In my last post I mentioned the Dunning-Kruger effect, whereby those least competent at a task tend to rate themselves best at it. I encountered a nice example during the week. At a quiz, we were asked to name one subatomic particle. It so happened that I was sitting next to an old friend who had first interested me in particle physics about forty years ago – we both being fans of astronomy – and put me onto to a number of good books on the subject; his son is now studying nuclear physics at university. We laughed that the question was such a gimme, and joked about which of the many subatomic particles to choose for our answer: neutrino? gluon? Higgs boson? In the end, we thought it best to keep it simple so as to avoid the quizzer’s curse of the quizmaster not knowing the right answer, and went for the good old quark. We got a rude surprise when the answer was announced: we could have a mark only for ‘electron’, ‘neutron’, or ‘positron’. When we politely challenged the answer, we were told we’d have to raise it with the question-setter, who was duly sent to speak to us. We told her that we had given ‘quark’ as our answer, but got a blank look; so we apprised her what a quark is. No, we were told, that’s not right; she’d read in a school text-book that there are three sub-atomic particles, and that wasn’t one of them. I explained that that was indeed what science used to think, but it all changed about fifty years ago when it was discovered what electrons, neutrons and positrons are made of. She wouldn’t have it. When I tried telling her that quarks are by definition subatomic because they are constituent parts of atoms, she was not so much enlightened as outraged.
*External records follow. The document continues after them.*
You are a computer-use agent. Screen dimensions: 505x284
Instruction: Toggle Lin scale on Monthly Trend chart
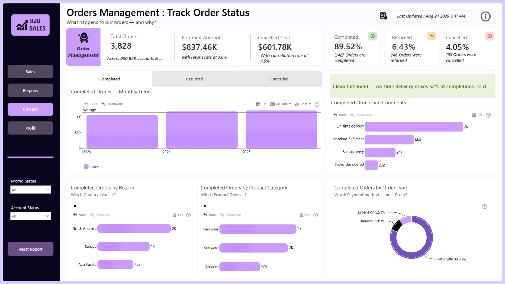click(x=261, y=104)
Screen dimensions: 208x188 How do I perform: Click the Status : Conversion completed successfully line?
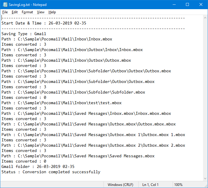coord(51,172)
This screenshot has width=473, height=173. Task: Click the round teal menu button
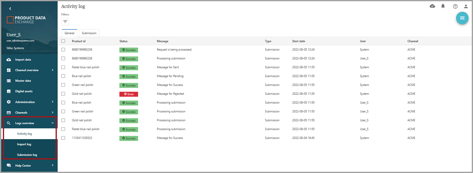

She looked me in the eye and announced firmly, “We’ll just have to agree to differ!” Whereupon she spun on her heel and marched off.
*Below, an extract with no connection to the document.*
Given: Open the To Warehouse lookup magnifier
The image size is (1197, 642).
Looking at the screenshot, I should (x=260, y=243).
After getting over our initial surprise, we did agree that this is a wonderfully effective way of dealing with stuff of which one is ignorant. “You say you have proof of this relativity nonsense, Mr Einstein? Well, we’ll just have to agree to differ”. You could just say that the woman was stupid or pompous, either of which may have been right. But I’d prefer to think she was a victim of the Dunning-Kruger effect, and inclined by her ignorance to be more assertive than she might have been had she known anything at all about physics. A little learning is certainly a dangerous thing.
Although this a difficult and divisive time in politics, with the presidential race in America and Brexit in Britain, I have at least found it fascinating from a psychological point of view. Dunning-Kruger is one of several phenomena that have been to the fore among the citizenry. It intrigues me how people I have known for many years, and would consider to have the political knowledge of a walnut tree, are suddenly experts in the field and, most painfully, extraordinarily sure of themselves. No longer do we hear the waiver, “I don’t know a lot about politics, but…” Instead, it’s always “This is the truth, and if you don’t agree, you’re plainly a rogue, a maniac, or an idiot”. In an evolutionarily competitive universe, what most people believe is nothing but a reflection of what best serves their own selfish interest, no matter how piously they dress it up; so the arguments you hear are only what Ayn Rand called parrot squawks: post-rationalisations of “Me! Me! Me!” I’m always fascinated by the manifold ways that people try to convert these squawks into what pass for socially acceptable arguments, though it’s much less interesting when they’ve simply cut-and-pasted them from the media. The trouble is that arguments made more of heat than light generally bar one from listening to counter-arguments that might actually be of personal benefit. No wonder the Nobel Prize-winning mathematician Bertrand Russell complained that, despite spending his life looking for human rationality, he’d never found any.